* _What you will do_: Nothing but the lines from the one with "Script (106, 2160)" down to the one with "Garuda OS (62, 1936)" should be returned, exactly and with both ends included, from the material below.

* _Exercise material_:
---------------

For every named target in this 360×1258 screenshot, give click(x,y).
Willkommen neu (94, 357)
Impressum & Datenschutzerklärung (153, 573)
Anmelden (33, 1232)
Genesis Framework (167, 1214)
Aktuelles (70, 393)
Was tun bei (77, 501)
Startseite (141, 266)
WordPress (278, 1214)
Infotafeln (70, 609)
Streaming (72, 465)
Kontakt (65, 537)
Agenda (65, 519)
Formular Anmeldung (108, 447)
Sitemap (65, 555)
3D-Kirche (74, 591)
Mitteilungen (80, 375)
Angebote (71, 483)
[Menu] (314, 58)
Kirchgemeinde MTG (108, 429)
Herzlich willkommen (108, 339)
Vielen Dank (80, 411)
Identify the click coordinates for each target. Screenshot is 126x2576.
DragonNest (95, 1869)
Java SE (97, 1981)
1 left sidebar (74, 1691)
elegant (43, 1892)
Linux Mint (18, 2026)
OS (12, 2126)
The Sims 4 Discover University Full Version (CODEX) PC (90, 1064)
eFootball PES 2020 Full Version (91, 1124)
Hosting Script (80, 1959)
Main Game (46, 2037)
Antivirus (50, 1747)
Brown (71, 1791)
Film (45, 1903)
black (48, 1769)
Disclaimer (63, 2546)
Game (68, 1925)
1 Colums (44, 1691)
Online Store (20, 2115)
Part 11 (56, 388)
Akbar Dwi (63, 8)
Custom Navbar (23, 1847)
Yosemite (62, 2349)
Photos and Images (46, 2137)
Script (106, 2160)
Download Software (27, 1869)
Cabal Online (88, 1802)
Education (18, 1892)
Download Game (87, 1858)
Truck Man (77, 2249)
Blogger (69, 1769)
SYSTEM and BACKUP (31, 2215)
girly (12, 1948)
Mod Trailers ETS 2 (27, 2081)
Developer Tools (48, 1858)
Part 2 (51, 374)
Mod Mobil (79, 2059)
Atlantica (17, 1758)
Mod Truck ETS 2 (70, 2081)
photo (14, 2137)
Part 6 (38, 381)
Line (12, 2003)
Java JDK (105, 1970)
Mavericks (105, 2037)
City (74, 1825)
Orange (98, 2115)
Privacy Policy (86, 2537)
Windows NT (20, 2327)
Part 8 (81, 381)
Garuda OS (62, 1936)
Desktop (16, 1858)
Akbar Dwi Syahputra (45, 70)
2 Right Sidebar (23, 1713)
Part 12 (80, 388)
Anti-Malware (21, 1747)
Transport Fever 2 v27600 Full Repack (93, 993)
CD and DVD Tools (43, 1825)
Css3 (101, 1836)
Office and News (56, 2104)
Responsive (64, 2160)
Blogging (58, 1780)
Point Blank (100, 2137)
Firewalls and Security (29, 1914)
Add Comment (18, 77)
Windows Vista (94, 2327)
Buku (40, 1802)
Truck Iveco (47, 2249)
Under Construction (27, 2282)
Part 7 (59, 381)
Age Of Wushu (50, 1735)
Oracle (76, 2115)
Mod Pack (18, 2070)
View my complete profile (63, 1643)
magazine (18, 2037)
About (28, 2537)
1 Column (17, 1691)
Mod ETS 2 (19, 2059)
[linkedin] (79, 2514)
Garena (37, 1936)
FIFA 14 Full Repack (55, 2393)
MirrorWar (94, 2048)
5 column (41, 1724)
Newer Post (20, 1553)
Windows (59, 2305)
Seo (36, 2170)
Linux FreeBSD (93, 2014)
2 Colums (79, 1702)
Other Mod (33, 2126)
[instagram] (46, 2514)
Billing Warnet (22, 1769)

---------------

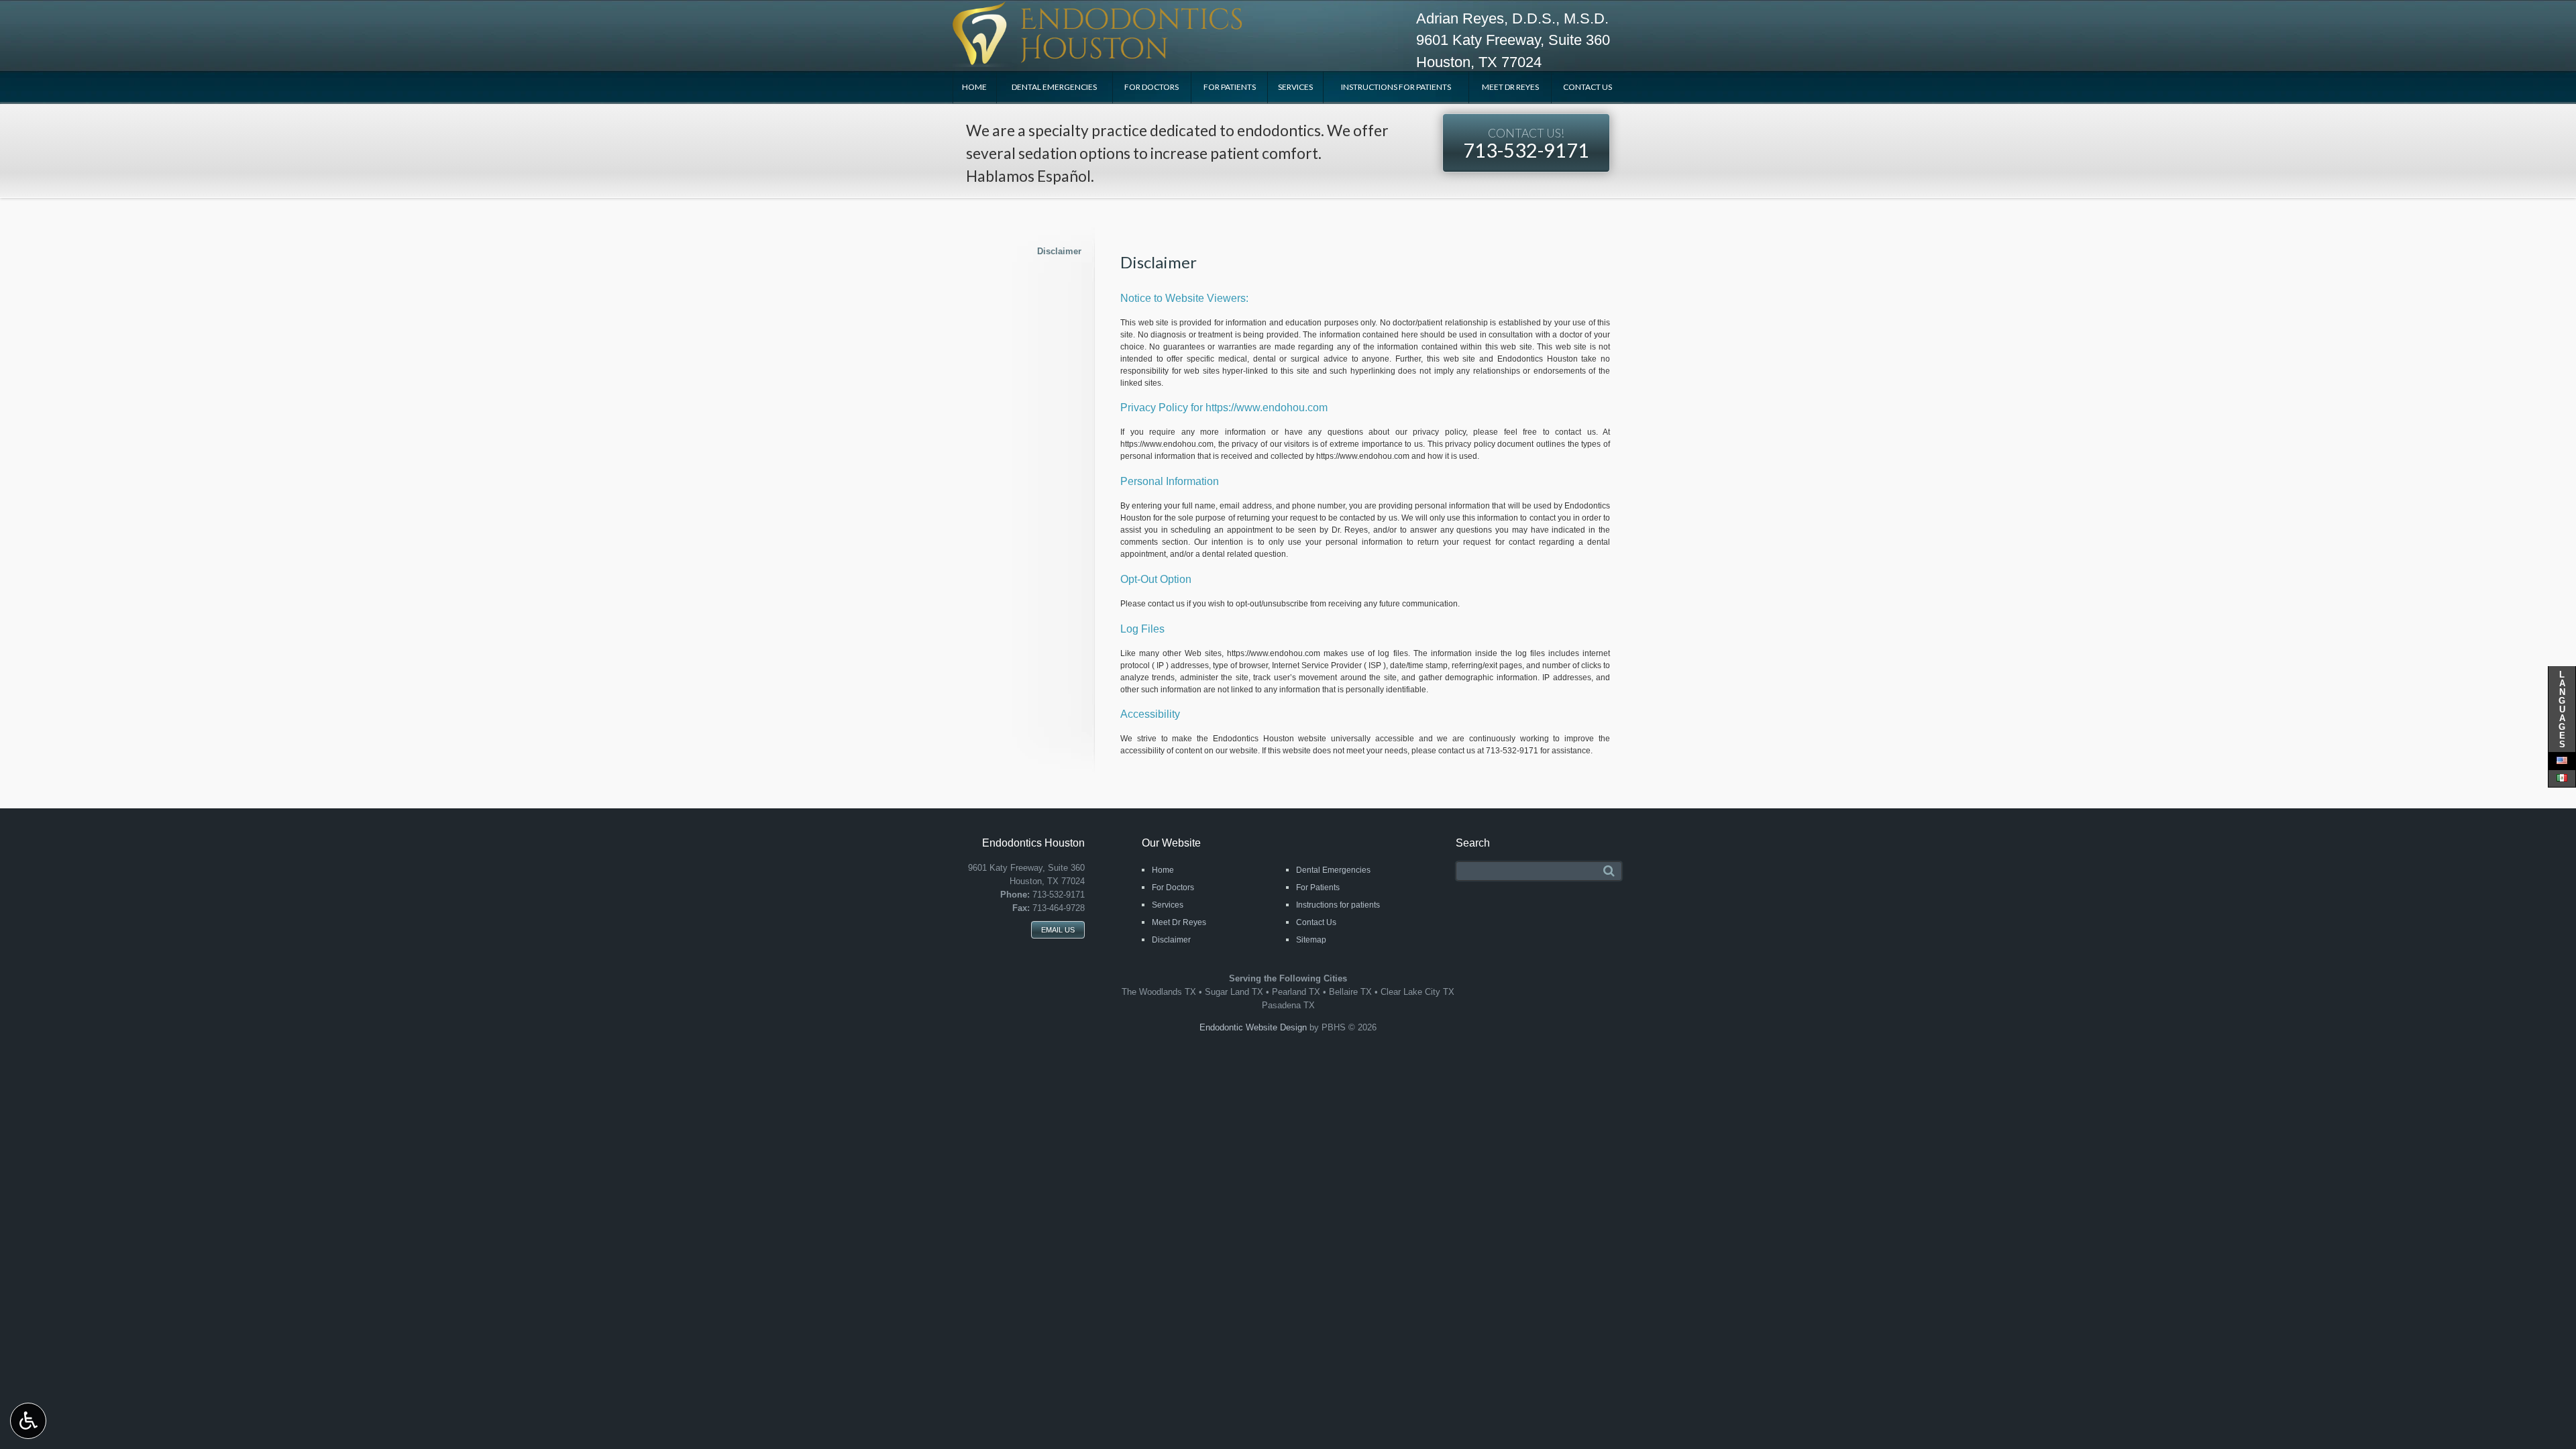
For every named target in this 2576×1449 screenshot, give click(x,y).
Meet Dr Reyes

---------------

* _Your response_:
Script (106, 2160)
Download Software (27, 1869)
Cabal Online (88, 1802)
Education (18, 1892)
Download Game (87, 1858)
Truck Man (77, 2249)
Blogger (69, 1769)
SYSTEM and BACKUP (31, 2215)
girly (12, 1948)
Mod Trailers ETS 2 (27, 2081)
Developer Tools (48, 1858)
Part 2 (51, 374)
Mod Mobil (79, 2059)
Atlantica (17, 1758)
Mod Truck ETS 2 (70, 2081)
photo (14, 2137)
Part 6 (38, 381)
Line (12, 2003)
Java JDK (105, 1970)
Mavericks (105, 2037)
City (74, 1825)
Orange (98, 2115)
Privacy Policy (86, 2537)
Windows NT (20, 2327)
Part 8 (81, 381)
Garuda OS (62, 1936)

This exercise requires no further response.